*What you have to do*: Can you restate the records below word for word?

*Extracted material*:
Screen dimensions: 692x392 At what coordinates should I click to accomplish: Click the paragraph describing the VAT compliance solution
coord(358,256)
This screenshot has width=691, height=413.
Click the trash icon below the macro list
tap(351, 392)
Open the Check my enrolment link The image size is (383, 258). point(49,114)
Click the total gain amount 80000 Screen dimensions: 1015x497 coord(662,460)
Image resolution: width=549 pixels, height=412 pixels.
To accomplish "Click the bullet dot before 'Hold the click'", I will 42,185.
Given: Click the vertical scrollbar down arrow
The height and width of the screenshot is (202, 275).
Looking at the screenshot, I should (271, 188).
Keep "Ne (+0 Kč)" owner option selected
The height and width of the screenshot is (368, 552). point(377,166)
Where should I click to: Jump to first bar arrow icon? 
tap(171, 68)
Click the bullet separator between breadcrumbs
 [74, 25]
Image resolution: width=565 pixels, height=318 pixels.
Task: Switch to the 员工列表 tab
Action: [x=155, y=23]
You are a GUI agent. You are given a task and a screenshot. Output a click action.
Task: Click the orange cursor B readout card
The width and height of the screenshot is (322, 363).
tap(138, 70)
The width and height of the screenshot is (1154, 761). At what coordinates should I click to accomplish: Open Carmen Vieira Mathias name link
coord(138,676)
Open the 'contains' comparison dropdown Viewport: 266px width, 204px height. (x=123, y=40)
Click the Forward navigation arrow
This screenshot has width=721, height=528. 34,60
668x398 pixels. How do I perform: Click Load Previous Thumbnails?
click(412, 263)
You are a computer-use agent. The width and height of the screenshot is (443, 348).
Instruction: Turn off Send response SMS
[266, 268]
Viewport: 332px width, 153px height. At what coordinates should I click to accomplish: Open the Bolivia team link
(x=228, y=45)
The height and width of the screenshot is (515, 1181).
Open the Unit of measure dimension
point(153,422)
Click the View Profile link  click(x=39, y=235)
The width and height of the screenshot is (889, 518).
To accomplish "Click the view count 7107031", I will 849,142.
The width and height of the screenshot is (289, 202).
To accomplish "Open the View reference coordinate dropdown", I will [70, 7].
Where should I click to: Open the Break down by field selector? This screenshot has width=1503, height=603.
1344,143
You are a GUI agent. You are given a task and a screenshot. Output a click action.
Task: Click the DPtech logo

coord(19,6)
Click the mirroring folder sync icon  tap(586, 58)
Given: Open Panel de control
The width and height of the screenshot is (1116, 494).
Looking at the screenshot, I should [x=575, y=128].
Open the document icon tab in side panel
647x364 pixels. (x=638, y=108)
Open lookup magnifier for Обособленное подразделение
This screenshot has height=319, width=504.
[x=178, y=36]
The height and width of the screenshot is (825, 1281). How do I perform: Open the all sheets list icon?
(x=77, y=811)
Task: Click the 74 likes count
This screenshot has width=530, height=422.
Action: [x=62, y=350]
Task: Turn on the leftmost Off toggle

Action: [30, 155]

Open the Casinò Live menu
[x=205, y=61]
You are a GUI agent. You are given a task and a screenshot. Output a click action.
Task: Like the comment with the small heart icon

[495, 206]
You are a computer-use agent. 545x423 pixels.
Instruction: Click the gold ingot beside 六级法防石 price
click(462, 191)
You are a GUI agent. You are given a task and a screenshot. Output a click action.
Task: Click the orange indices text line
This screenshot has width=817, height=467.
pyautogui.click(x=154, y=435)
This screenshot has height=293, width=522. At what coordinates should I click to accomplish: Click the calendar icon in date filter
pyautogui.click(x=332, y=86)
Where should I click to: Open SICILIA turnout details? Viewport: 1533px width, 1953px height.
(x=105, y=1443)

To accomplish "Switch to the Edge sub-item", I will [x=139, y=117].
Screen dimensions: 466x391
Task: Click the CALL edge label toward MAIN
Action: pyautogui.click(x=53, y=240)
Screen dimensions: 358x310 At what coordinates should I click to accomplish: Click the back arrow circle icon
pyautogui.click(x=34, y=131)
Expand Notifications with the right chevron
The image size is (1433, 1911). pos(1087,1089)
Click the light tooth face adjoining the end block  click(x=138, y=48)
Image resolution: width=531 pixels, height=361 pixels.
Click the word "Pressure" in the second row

*Output for this task*:
Screen dimensions: 692x392 At what coordinates should I click to accomplish: Click the paragraph describing the VAT compliance solution
coord(358,256)
This screenshot has width=691, height=413.
Click the trash icon below the macro list
tap(351, 392)
Open the Check my enrolment link The image size is (383, 258). point(49,114)
Click the total gain amount 80000 Screen dimensions: 1015x497 coord(662,460)
Image resolution: width=549 pixels, height=412 pixels.
To accomplish "Click the bullet dot before 'Hold the click'", I will 42,185.
Given: Click the vertical scrollbar down arrow
The height and width of the screenshot is (202, 275).
Looking at the screenshot, I should (271, 188).
Keep "Ne (+0 Kč)" owner option selected
The height and width of the screenshot is (368, 552). point(377,166)
Where should I click to: Jump to first bar arrow icon? 
tap(171, 68)
Click the bullet separator between breadcrumbs
 [74, 25]
Image resolution: width=565 pixels, height=318 pixels.
Task: Switch to the 员工列表 tab
Action: [x=155, y=23]
You are a GUI agent. You are given a task and a screenshot. Output a click action.
Task: Click the orange cursor B readout card
The width and height of the screenshot is (322, 363).
tap(138, 70)
The width and height of the screenshot is (1154, 761). At what coordinates should I click to accomplish: Open Carmen Vieira Mathias name link
coord(138,676)
Open the 'contains' comparison dropdown Viewport: 266px width, 204px height. (x=123, y=40)
Click the Forward navigation arrow
This screenshot has width=721, height=528. 34,60
668x398 pixels. How do I perform: Click Load Previous Thumbnails?
click(412, 263)
You are a computer-use agent. The width and height of the screenshot is (443, 348).
Instruction: Turn off Send response SMS
[266, 268]
Viewport: 332px width, 153px height. At what coordinates should I click to accomplish: Open the Bolivia team link
(x=228, y=45)
The height and width of the screenshot is (515, 1181).
Open the Unit of measure dimension
point(153,422)
Click the View Profile link  click(x=39, y=235)
The width and height of the screenshot is (889, 518).
To accomplish "Click the view count 7107031", I will 849,142.
The width and height of the screenshot is (289, 202).
To accomplish "Open the View reference coordinate dropdown", I will [70, 7].
Where should I click to: Open the Break down by field selector? This screenshot has width=1503, height=603.
1344,143
You are a GUI agent. You are given a task and a screenshot. Output a click action.
Task: Click the DPtech logo

coord(19,6)
Click the mirroring folder sync icon  tap(586, 58)
Given: Open Panel de control
The width and height of the screenshot is (1116, 494).
Looking at the screenshot, I should [x=575, y=128].
Open the document icon tab in side panel
647x364 pixels. (x=638, y=108)
Open lookup magnifier for Обособленное подразделение
This screenshot has height=319, width=504.
[x=178, y=36]
The height and width of the screenshot is (825, 1281). How do I perform: Open the all sheets list icon?
(x=77, y=811)
Task: Click the 74 likes count
This screenshot has width=530, height=422.
Action: [x=62, y=350]
Task: Turn on the leftmost Off toggle

Action: [30, 155]

Open the Casinò Live menu
[x=205, y=61]
You are a GUI agent. You are given a task and a screenshot. Output a click action.
Task: Like the comment with the small heart icon

[495, 206]
You are a computer-use agent. 545x423 pixels.
Instruction: Click the gold ingot beside 六级法防石 price
click(462, 191)
You are a GUI agent. You are given a task and a screenshot. Output a click action.
Task: Click the orange indices text line
This screenshot has width=817, height=467.
pyautogui.click(x=154, y=435)
This screenshot has height=293, width=522. At what coordinates should I click to accomplish: Click the calendar icon in date filter
pyautogui.click(x=332, y=86)
Where should I click to: Open SICILIA turnout details? Viewport: 1533px width, 1953px height.
(x=105, y=1443)

To accomplish "Switch to the Edge sub-item", I will [x=139, y=117].
Screen dimensions: 466x391
Task: Click the CALL edge label toward MAIN
Action: pyautogui.click(x=53, y=240)
Screen dimensions: 358x310 At what coordinates should I click to accomplish: Click the back arrow circle icon
pyautogui.click(x=34, y=131)
Expand Notifications with the right chevron
The image size is (1433, 1911). pos(1087,1089)
Click the light tooth face adjoining the end block  click(x=138, y=48)
Image resolution: width=531 pixels, height=361 pixels.
Click the word "Pressure" in the second row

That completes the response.